# Swin-Transformer model

paper : https://arxiv.org/abs/2103.14030

In [1]:
import os
import torch
import matplotlib.pyplot as plt
import pandas as pd
import seaborn as sns
import torch.nn as nn

import torch.optim as optim
from torchvision import datasets, transforms
from torch.utils.data import DataLoader, random_split

from transformers import SwinForImageClassification
from transformers import SwinForImageClassification, SwinConfig
from transformers import Swinv2Config, Swinv2Model
from sklearn.metrics import confusion_matrix, classification_report

  from .autonotebook import tqdm as notebook_tqdm


In [2]:
device = torch.device('cuda' if torch.cuda.is_available() else 'cpu')

In [12]:
data_dir = './../../dataset/train'  
run_folder = 'results/run4'        
batch_size = 16
num_epochs = 10
image_size = 224 
if not os.path.exists(run_folder):
    os.makedirs(run_folder)

## Transformation

In [13]:
# Random crop for training, Resize for validation
train_transform = transforms.Compose([
    transforms.RandomResizedCrop(image_size),
    #transforms.Resize((image_size, image_size)),
    transforms.ToTensor(),
    transforms.Normalize(mean=[0.485, 0.456, 0.406], std=[0.229, 0.224, 0.225])
])

val_transform = transforms.Compose([
    transforms.Resize((image_size, image_size)),
    transforms.ToTensor(),
    transforms.Normalize(mean=[0.485, 0.456, 0.406], std=[0.229, 0.224, 0.225])
])

## dataset prepartion

In [14]:
#  dataset
dataset = datasets.ImageFolder(root=data_dir)

dataset.classes.sort(key=lambda x: int(x))  
label_to_class_name = {idx: class_name for idx, class_name in enumerate(dataset.classes)}

# Split the dataset 
train_size = int(0.8 * len(dataset))
val_size = len(dataset) - train_size
train_dataset, val_dataset = random_split(dataset, [train_size, val_size])

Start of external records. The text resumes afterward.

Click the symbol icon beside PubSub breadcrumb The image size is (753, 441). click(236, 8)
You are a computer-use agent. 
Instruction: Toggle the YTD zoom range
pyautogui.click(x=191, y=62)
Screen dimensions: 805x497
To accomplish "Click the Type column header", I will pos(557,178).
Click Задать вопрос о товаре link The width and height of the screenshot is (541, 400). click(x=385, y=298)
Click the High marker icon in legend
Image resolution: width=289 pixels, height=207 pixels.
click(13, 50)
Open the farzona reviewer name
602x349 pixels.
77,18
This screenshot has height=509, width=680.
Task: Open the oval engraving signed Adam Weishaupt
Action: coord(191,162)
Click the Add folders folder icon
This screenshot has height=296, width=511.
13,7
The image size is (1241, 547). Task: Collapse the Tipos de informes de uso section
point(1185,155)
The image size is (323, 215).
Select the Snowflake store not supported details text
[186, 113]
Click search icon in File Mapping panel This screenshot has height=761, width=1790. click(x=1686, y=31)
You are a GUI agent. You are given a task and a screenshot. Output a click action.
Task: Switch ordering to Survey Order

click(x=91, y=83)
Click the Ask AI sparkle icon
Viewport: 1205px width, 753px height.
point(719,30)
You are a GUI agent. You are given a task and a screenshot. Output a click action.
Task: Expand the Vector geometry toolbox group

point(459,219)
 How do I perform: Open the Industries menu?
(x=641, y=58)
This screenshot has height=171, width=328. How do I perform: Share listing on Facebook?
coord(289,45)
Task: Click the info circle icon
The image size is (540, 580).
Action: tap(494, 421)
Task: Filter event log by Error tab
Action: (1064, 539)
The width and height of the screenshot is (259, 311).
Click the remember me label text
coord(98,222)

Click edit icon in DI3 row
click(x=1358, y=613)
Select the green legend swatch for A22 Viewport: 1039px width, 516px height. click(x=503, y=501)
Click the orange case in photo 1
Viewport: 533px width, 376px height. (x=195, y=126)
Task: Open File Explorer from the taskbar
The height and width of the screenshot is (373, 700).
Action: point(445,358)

train_dataset.dataset.transform = train_transform
val_dataset.dataset.transform = val_transform

# DataLoaders
train_loader = DataLoader(train_dataset, batch_size=batch_size, shuffle=True)
val_loader = DataLoader(val_dataset, batch_size=batch_size, shuffle=False)


## Modified  Swin

In [15]:
# class CustomSwinTransformer(nn.Module):
#     def __init__(self, num_classes):
#         super(CustomSwinTransformer, self).__init__()
#         self.swin_transformer = create_model('swin_tiny_patch4_window7_224', pretrained=True)
#         # Replace last layer
#         self.swin_transformer.head = nn.Linear(self.swin_transformer.head.in_features, num_classes)
#         self.layer_norm = nn.LayerNorm(normalized_shape=num_classes)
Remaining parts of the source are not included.